▶ [Try it]: Images should be omitted while the rest of the data is duplicated exactly.

Saved entries
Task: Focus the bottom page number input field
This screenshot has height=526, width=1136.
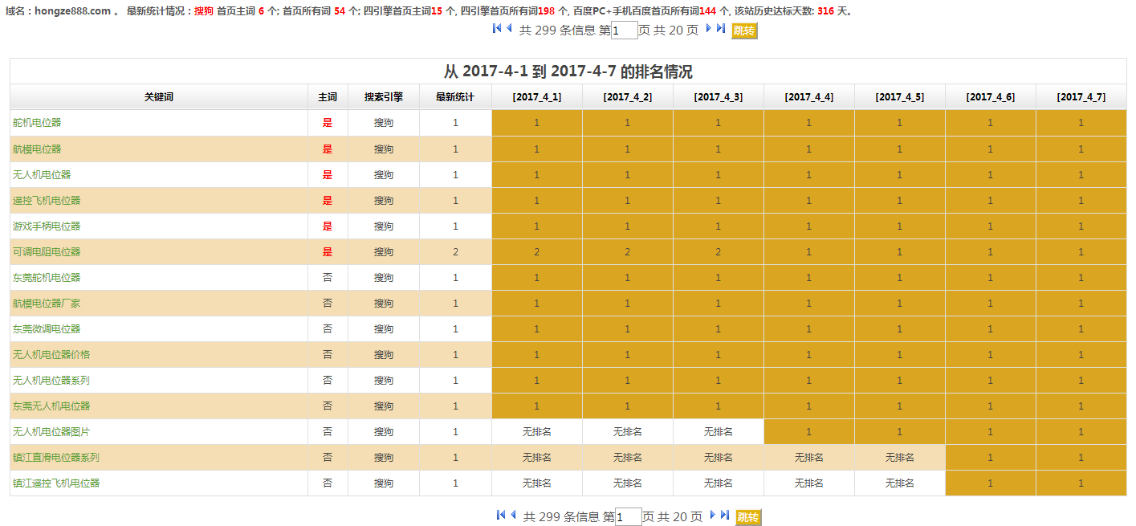Action: (x=628, y=517)
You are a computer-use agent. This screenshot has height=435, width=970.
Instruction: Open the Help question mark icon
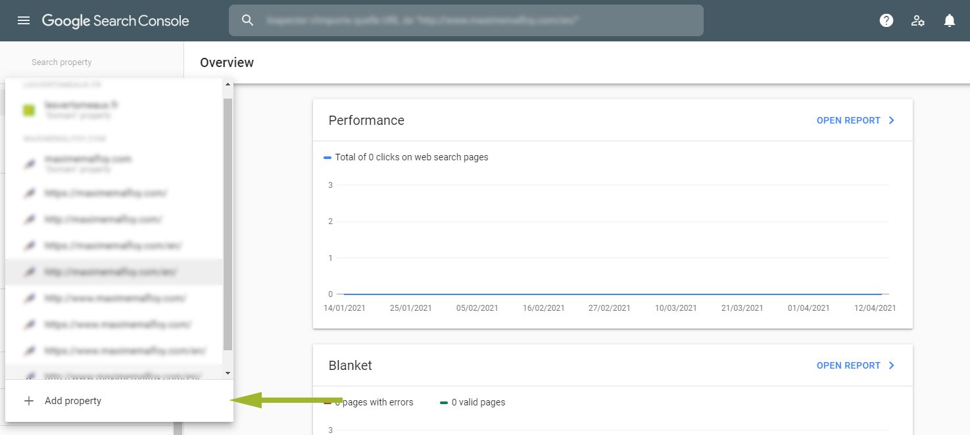[886, 20]

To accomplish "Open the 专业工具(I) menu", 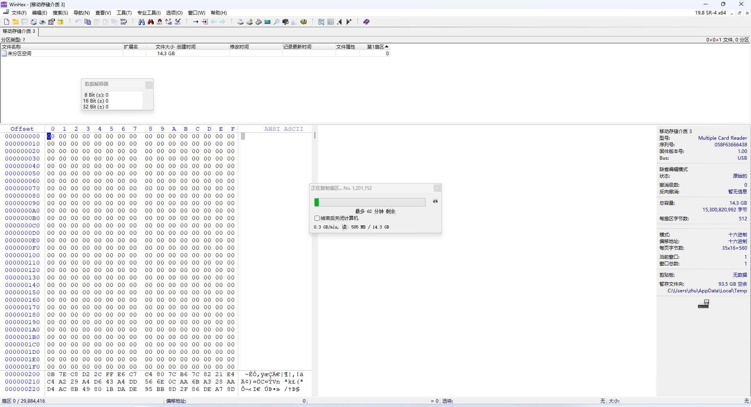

▶ [Answer space]:
Task: Focus the bottom page number input field
This screenshot has height=526, width=1136.
Action: (x=628, y=517)
You are a computer-use agent. This screenshot has height=435, width=970.
Instruction: Open the Help question mark icon
[886, 20]

To accomplish "Open the 专业工具(I) menu", 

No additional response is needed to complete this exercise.